### Written exercise
Arrange the listing from the line with "This screenshot has height=805, width=1870." through the end of the listing as a two-column CSV with the columns request and answer. Each request's text and its answer go in one quoted field apiece, with line breaks turned into spaces and the pictures left out.

--- Given records ---

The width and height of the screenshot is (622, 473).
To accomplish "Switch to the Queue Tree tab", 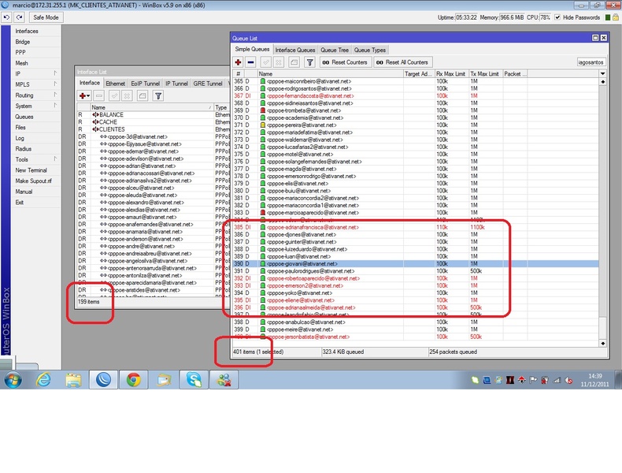I will 335,50.
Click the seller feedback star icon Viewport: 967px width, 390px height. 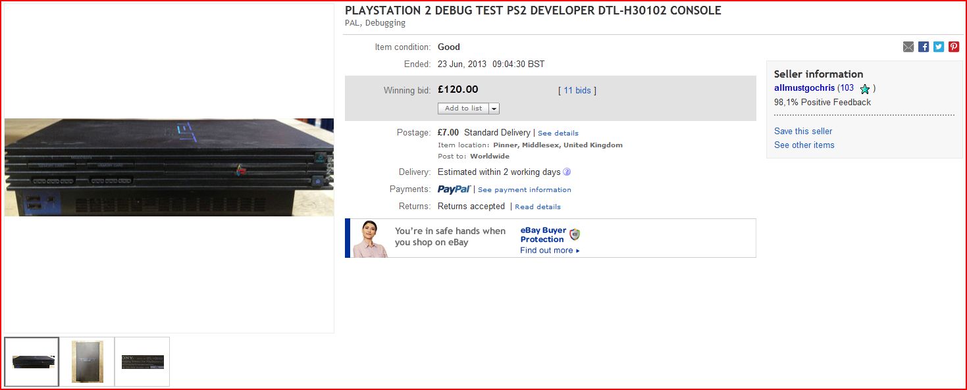coord(865,89)
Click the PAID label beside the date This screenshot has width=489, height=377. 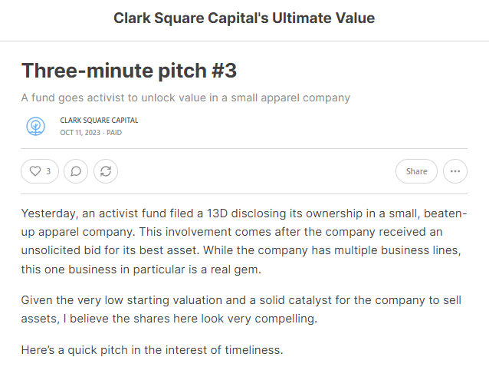click(114, 133)
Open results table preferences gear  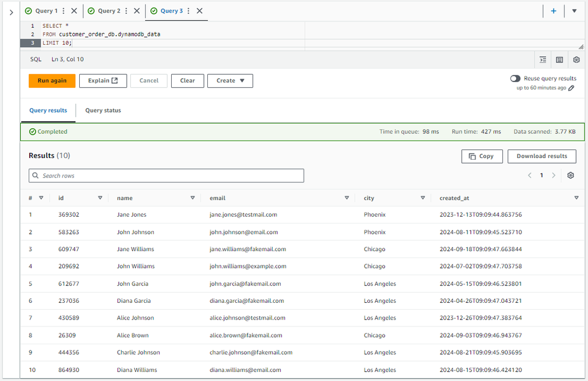click(570, 175)
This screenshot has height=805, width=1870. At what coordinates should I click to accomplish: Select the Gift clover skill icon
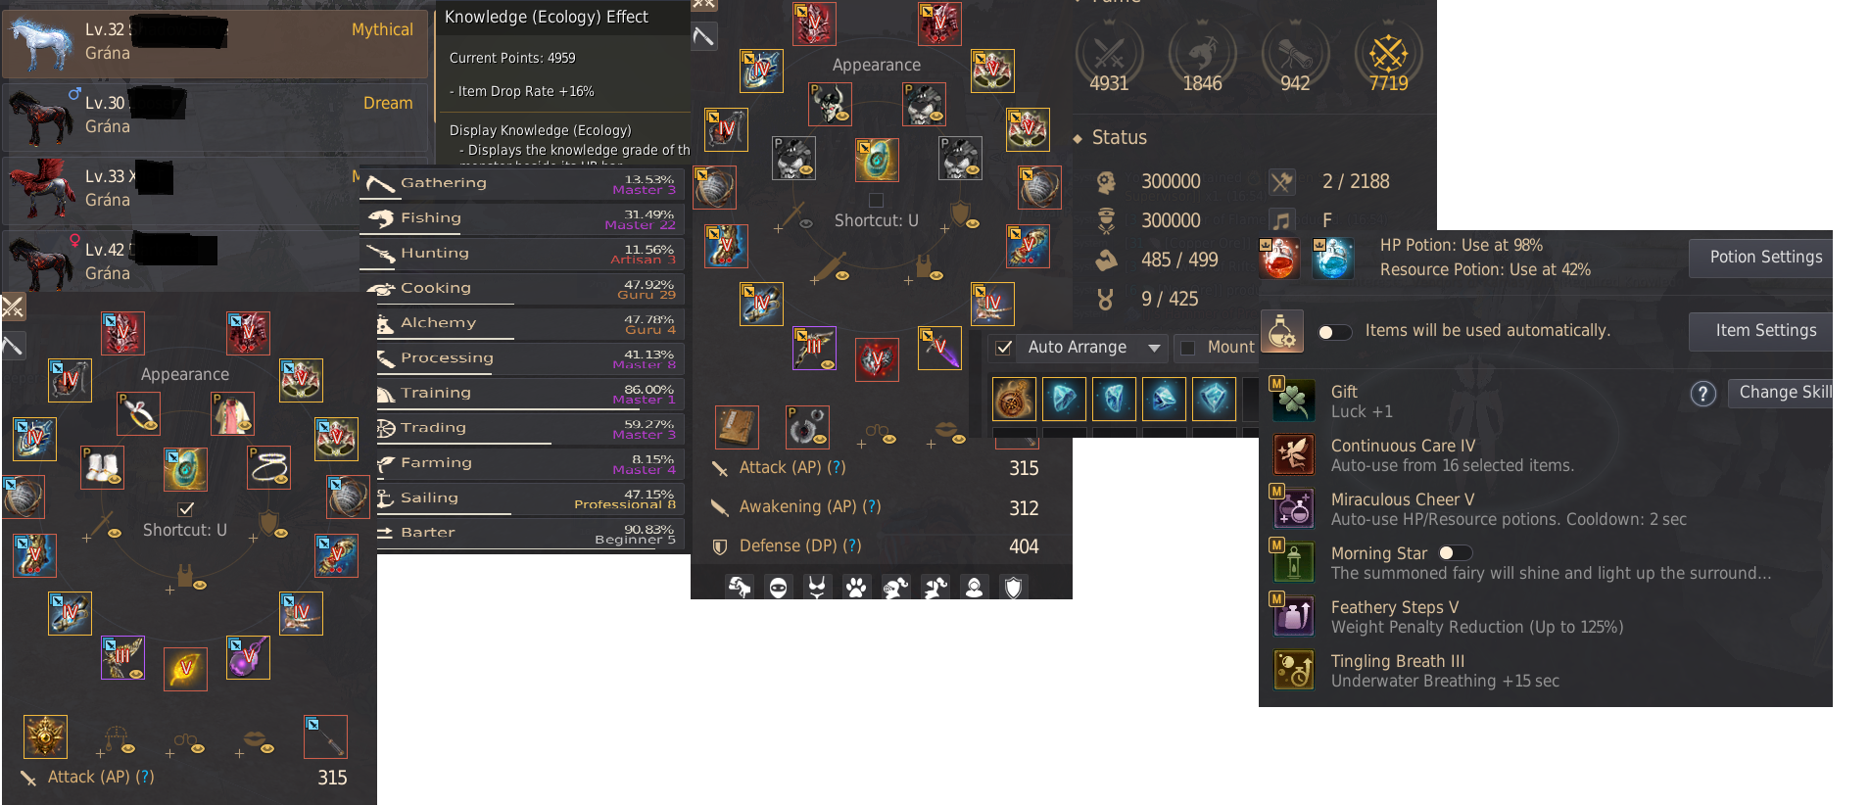point(1293,400)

---

### Task solution
request,answer
"This screenshot has height=805, width=1870. At what coordinates should I click to accomplish: Select the Gift clover skill icon","point(1293,400)"